** Begin **
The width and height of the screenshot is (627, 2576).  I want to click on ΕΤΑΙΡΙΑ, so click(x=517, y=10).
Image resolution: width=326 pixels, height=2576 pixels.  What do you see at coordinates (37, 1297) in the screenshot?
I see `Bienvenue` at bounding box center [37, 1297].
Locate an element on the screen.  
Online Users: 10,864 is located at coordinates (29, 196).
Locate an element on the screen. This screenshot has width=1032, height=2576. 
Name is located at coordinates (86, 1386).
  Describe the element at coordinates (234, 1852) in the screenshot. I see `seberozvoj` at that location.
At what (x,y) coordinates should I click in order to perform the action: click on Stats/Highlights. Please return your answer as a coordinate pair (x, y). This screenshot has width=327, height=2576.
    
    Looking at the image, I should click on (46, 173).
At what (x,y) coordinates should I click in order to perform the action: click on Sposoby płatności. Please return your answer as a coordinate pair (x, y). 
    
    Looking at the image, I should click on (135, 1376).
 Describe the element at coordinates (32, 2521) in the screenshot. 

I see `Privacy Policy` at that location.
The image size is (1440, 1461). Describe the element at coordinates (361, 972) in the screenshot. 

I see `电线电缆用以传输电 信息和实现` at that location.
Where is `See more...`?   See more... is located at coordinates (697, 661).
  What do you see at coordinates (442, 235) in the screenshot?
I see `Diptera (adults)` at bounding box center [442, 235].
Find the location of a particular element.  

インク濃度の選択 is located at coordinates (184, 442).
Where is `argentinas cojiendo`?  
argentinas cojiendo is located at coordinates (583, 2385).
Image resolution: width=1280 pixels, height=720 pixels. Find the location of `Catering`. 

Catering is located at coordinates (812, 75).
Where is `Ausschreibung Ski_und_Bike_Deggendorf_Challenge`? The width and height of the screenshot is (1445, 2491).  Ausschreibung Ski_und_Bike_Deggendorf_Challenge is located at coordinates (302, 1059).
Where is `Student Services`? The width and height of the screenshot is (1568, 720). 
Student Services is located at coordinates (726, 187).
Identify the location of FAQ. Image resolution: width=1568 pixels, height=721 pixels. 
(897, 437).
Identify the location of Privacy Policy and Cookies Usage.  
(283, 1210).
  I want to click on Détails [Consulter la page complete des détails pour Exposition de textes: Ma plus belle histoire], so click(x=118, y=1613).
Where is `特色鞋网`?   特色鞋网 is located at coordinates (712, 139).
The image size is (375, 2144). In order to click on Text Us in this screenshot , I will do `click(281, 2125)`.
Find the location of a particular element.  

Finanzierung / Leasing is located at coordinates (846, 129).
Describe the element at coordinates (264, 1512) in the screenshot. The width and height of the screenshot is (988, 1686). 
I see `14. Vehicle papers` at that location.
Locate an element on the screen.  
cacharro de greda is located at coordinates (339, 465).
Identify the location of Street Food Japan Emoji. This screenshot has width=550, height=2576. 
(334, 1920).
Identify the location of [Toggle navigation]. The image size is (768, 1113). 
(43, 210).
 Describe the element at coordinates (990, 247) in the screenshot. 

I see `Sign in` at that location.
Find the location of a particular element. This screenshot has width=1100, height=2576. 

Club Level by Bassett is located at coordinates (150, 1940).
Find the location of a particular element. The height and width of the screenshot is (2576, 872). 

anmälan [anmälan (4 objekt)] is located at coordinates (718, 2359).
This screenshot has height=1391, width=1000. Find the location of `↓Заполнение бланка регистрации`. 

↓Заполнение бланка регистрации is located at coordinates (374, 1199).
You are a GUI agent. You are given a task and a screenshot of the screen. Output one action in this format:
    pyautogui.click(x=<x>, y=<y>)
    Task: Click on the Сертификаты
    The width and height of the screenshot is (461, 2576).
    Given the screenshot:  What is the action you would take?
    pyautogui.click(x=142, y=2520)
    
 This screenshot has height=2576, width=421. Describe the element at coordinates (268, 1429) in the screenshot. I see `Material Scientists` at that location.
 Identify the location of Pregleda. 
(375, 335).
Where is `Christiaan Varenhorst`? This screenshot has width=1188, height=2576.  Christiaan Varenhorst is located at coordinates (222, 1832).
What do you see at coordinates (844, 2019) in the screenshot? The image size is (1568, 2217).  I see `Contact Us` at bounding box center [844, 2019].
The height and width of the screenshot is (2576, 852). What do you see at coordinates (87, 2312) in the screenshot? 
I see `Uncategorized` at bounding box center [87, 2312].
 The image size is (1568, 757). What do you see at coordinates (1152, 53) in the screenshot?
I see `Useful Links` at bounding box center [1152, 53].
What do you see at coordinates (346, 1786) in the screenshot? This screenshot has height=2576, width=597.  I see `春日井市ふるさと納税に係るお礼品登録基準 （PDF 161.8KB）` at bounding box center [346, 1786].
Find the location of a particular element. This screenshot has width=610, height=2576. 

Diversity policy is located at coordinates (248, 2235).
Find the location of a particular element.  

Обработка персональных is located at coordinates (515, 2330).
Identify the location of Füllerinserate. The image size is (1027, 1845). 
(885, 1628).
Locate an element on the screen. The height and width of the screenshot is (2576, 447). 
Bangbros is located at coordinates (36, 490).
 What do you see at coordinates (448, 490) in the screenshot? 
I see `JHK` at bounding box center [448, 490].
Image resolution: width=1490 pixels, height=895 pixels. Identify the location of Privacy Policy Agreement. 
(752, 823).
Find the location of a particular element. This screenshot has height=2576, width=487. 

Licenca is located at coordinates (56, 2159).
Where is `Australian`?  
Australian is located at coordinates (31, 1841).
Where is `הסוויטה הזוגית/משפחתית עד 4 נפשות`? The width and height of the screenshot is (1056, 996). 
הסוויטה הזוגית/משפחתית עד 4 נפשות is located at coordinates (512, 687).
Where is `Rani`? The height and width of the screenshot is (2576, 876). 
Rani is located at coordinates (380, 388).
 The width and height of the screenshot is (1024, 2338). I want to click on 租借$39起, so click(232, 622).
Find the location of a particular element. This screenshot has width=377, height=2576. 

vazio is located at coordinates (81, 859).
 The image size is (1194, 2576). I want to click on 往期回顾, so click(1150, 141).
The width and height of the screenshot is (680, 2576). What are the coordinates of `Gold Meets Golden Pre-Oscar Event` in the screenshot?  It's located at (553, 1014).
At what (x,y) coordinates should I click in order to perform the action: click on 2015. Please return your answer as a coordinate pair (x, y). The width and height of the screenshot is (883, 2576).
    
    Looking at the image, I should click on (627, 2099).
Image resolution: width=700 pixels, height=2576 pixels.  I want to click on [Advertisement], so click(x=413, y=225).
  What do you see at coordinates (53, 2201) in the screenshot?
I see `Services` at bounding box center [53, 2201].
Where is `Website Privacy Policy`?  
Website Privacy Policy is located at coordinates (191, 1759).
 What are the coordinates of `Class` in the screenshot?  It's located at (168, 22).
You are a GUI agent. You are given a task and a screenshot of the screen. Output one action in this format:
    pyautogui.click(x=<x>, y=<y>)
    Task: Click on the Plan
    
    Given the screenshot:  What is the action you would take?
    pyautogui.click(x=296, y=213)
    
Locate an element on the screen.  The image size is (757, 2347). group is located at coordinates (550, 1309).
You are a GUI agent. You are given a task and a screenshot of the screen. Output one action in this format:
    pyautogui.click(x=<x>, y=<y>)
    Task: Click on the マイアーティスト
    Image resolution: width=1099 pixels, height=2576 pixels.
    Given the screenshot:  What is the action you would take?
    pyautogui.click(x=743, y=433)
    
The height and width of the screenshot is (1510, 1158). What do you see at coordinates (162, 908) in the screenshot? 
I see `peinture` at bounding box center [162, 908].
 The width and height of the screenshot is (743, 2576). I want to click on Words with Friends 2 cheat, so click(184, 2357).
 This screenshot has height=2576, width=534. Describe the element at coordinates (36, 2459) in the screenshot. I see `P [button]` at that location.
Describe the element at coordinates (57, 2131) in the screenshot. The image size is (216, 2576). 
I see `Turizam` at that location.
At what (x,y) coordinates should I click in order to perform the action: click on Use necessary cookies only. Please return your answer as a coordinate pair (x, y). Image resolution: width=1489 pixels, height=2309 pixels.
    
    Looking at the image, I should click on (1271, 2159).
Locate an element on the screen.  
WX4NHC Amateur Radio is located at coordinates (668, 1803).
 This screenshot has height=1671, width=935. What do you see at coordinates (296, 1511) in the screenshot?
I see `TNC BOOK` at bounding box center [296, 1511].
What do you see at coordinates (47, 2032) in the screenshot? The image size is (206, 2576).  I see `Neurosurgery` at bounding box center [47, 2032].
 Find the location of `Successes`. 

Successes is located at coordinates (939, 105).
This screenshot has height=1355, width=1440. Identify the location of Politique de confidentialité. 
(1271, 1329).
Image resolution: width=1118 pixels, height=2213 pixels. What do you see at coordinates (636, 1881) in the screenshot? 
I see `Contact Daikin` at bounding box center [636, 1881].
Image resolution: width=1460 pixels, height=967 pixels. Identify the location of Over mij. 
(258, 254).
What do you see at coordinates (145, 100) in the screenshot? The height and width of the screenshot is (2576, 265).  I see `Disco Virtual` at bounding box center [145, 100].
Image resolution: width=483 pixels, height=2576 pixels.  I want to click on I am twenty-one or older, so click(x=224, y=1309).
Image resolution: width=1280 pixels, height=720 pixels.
** End **
▶ **Instruction**
Copy the lines of the records word for word, covering the stretch from the line containing "Image resolution: width=1118" through the end of the records.

▶ **Final result**
Image resolution: width=1118 pixels, height=2213 pixels. What do you see at coordinates (636, 1881) in the screenshot? 
I see `Contact Daikin` at bounding box center [636, 1881].
Image resolution: width=1460 pixels, height=967 pixels. Identify the location of Over mij. 
(258, 254).
What do you see at coordinates (145, 100) in the screenshot? The height and width of the screenshot is (2576, 265).  I see `Disco Virtual` at bounding box center [145, 100].
Image resolution: width=483 pixels, height=2576 pixels.  I want to click on I am twenty-one or older, so click(x=224, y=1309).
Image resolution: width=1280 pixels, height=720 pixels.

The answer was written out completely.